# What is required
Repeat exactly, and only, the lines running from the one that holds "The Well-intentioned, Naïve, a… (335, 922)" to the end of the records.

------------------------------------------------

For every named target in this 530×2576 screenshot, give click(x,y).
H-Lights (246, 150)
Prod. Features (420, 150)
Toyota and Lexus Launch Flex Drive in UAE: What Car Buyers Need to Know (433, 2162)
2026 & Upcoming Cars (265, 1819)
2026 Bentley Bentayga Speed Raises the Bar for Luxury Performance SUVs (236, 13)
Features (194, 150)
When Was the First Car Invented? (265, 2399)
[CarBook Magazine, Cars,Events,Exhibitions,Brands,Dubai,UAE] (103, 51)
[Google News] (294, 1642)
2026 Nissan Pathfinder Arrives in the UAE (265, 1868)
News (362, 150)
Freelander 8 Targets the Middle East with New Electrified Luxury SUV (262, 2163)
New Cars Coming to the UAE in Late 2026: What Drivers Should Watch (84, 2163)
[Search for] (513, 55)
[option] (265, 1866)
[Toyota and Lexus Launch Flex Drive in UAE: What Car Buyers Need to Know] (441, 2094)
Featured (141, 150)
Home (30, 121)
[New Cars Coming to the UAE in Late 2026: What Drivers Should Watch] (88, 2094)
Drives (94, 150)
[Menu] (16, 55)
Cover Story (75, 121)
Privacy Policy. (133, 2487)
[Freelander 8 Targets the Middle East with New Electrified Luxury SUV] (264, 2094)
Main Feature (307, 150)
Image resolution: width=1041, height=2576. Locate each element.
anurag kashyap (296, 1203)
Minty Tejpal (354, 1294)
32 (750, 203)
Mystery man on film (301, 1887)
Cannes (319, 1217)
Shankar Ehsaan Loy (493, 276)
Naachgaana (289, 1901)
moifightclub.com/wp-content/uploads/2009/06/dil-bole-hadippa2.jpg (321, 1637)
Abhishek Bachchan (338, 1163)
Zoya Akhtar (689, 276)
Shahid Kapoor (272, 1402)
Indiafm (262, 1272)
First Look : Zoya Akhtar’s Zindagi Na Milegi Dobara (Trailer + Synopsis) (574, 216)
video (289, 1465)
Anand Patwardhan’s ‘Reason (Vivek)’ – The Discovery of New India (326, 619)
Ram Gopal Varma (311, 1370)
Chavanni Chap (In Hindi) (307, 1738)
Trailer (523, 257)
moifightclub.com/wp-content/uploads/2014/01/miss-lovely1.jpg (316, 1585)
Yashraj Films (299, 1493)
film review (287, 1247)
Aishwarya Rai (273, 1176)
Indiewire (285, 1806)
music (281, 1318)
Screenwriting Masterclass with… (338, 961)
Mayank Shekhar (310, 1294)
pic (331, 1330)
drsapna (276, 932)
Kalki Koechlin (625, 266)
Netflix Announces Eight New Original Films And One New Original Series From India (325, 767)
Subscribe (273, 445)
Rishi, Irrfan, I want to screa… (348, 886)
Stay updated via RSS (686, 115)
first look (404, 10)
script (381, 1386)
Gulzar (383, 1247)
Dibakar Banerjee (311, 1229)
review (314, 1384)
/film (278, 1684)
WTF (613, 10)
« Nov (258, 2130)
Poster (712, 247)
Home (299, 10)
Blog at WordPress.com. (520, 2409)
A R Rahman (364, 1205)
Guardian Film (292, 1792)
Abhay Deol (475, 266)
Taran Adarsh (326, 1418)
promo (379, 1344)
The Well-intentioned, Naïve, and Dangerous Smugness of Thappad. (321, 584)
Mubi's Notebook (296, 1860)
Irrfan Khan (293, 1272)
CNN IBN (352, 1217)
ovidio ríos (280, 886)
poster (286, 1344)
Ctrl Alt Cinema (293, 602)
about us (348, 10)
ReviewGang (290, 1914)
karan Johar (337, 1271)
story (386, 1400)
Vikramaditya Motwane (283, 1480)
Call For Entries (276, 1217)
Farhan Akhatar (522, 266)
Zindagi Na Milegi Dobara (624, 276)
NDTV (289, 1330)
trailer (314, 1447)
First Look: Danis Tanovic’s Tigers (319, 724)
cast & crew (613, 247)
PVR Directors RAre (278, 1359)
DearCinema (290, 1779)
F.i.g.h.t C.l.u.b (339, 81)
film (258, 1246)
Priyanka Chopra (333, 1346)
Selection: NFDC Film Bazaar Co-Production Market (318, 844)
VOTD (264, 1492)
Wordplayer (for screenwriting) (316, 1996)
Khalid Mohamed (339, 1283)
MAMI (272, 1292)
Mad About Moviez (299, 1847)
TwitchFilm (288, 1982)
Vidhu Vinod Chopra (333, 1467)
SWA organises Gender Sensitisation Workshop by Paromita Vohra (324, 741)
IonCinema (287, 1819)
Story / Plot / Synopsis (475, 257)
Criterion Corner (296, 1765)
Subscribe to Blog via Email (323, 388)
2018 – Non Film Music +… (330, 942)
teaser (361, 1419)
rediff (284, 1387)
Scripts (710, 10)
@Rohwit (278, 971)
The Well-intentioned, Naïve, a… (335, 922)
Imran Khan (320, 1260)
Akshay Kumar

------------------------------------------------

# Solution for this problem
The Well-intentioned, Naïve, a… (335, 922)
Imran Khan (320, 1260)
Akshay Kumar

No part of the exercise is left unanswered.